• Direction: In the records below, swap "radio button" for "option button" and reproduce every line with no other change.
+++
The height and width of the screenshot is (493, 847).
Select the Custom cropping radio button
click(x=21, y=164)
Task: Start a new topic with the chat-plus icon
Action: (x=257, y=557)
+++
• Task solution:
The height and width of the screenshot is (493, 847).
Select the Custom cropping option button
click(x=21, y=164)
Task: Start a new topic with the chat-plus icon
Action: (x=257, y=557)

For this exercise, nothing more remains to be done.